Choppy trading marks end of worst week for stocks in two years
Wall Street turns positive on Friday, but European shares close down as jitters prevail
Traders on the floor of the New York Stock Exchange on Friday, when stocks repeatedly swung from gains to losses and back again. Photograph: Spencer Platt/Getty Images
Wall Street swung from gains to losses before finally closing higher on Friday after a brutal week for the stock market that saw European and US shares record their worst declines in two years.
The Dow Jones Industrial Average traded 500 points lower at one stage during the day, but closed 330 points or almost 1.4 per cent up.
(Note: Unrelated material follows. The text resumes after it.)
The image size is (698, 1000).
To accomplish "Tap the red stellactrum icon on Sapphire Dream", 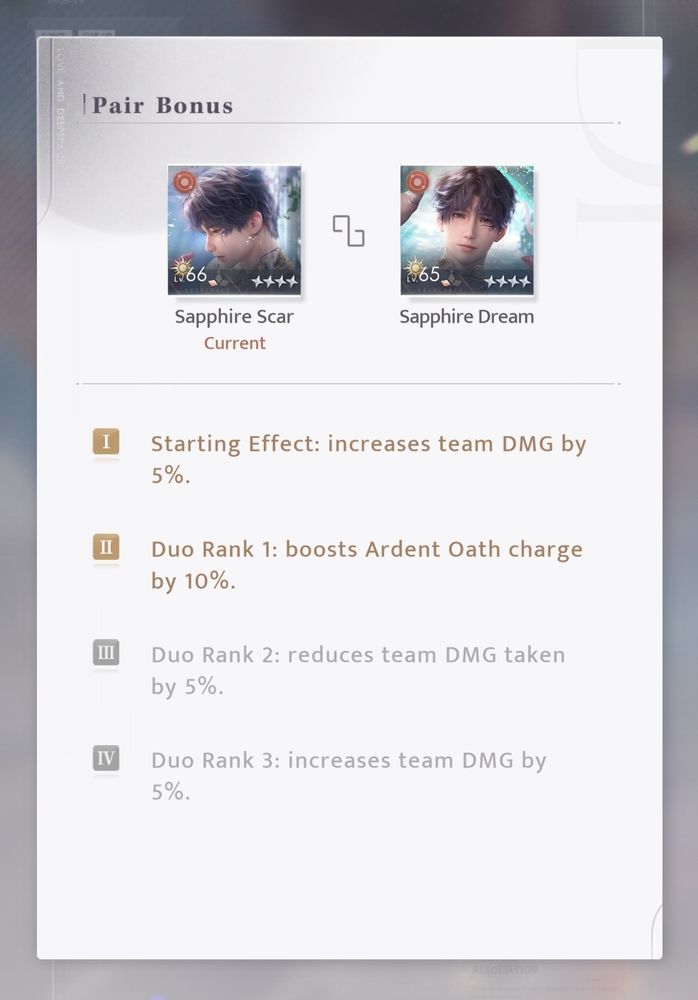I will pyautogui.click(x=417, y=182).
However, the Dow still finished the week with a decline of more than 5 per cent, marking its worst week since January 2016.
The S&P 500 tumbled 5.2 per cent in the week, its steepest slide since January 2016. At one point, stocks fell 12 per cent from the latest highs, before a furious rally on Friday left the equity benchmark 1.5 per cent higher on the day.
The push into positive territory in the final hour of trading in New York may provide some solace to investors after a week of jitters that extended into a rollercoaster session on Friday.
In Europe, equity markets were once again a sea of red, with the German index, the Dax, closing down almost 1.7 per cent in Frankfurt, the French Cac 40 finishing 1.85 per cent lower and London’s blue-chip FTSE 100 index 1.3 per cent lower.
European shares fell 5.3 per cent for the week, which meant they also endured their biggest weekly drop since January 2016, as the gains notched up over almost half a year of trading were erased in a series of sell-offs.
The global volatility was also reflected in share prices in Dublin, where the Iseq index was down about 0.75 per cent on Friday, although the index still fared better than many of its European peers. The Iseq lost 4.1 per cent over the week.
Currency moves compounded the contagion from the US. Many Irish stocks with heavy exposure to the UK also fell in trading because of the slide in sterling precipitated by comments on Friday from Michel Barnier. The EU’s chief Brexit negotiator cast doubt on whether a transition period could apply to the UK’s exit, saying such a period was “not a given”.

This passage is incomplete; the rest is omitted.